There are several things you can do to make it a better environment for your plants.
For one, enclose it in clear plastic. It will still allow light in from the window, but will be good containment for heat and humidity. On the back and sides, you can use the "interior storm window kits" from 3M - you put double stick tape on the outside framework and stick the film to it, then shrink it with a hair blow-drier, and you can hardly tell it's there. I just drape a piece of plastic for the front, but I have also seen folks make a lightweight, removable frame and use the same film.
Humidity does not really rise or sink, it fills the volume it's in uniformly (another reason to enclose the rack, so that's what you're humidifying, not the whole room).
Both the warm- and cool mist humidifiers have advantages and disadvantages.

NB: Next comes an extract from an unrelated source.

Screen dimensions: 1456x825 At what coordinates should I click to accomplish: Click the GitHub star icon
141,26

The "warm mist" types insert a hearing element into the water and the vapor is usually blown gently out. It can add slightly to the temperature in the environment. Minerals in the water will deposit over time onto the heating element, reducing its efficiency.

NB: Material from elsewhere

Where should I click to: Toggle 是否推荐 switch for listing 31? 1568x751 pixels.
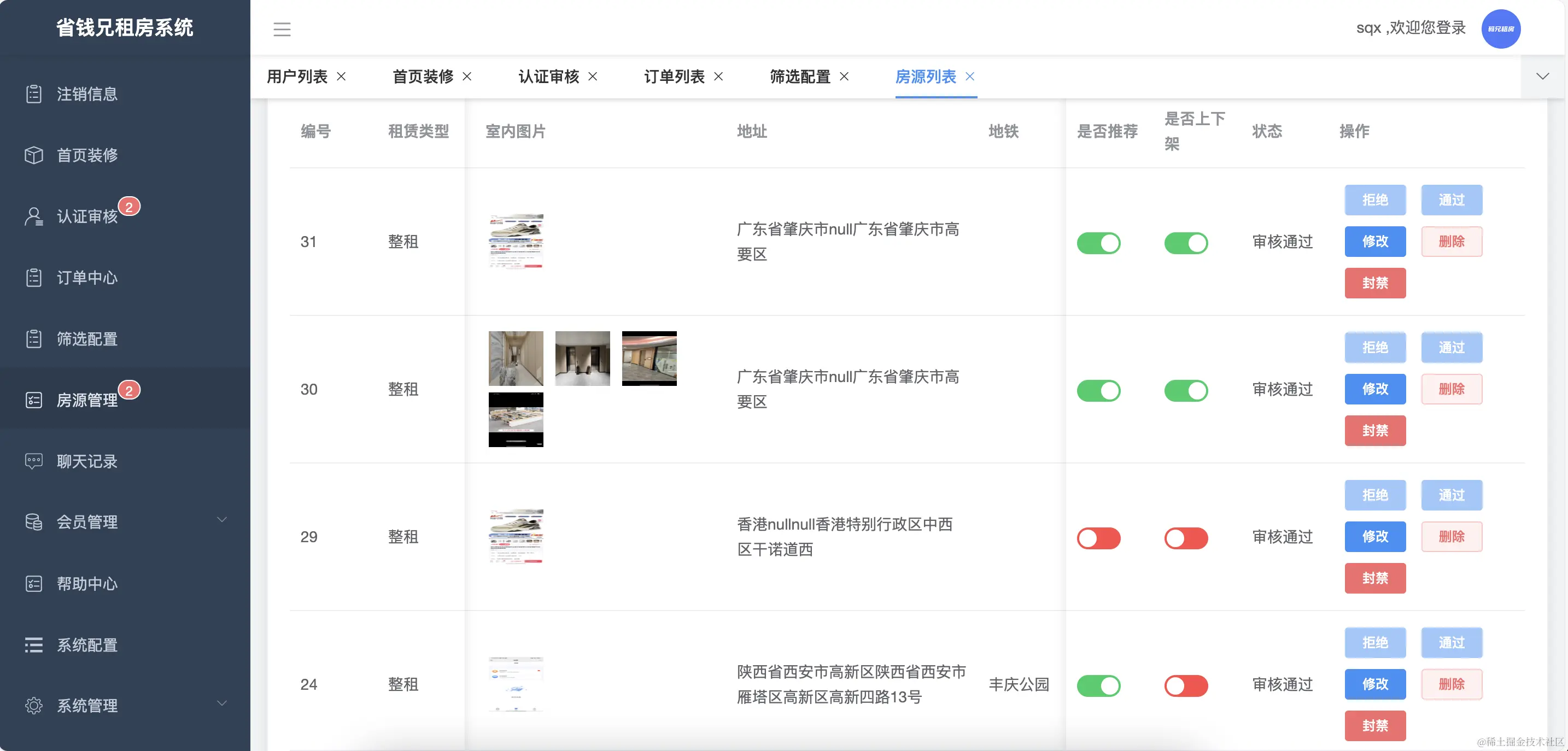(1098, 243)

"Cool mist" varieties come in many flavors: those with wet wicks through which the air is blown to evaporate the water (that's where the minerals will deposit, so you have to replace the wick periodically), simple mechanical atomizers (usually spinning disks), and ultrasonic atomizers. Any device that atomizes the liquid will send the dissolved minerals out in the mist, so it will show up as a white dust film on everything in the environment. The use of pure water eliminates that, but I have heard reports that some ultrasonic types won't work with pure water.
My advice is to find one that you're comfortable with from safety, appearance, size and sound level perspectives, and don't worry about it. The negatives are small and easy to deal with.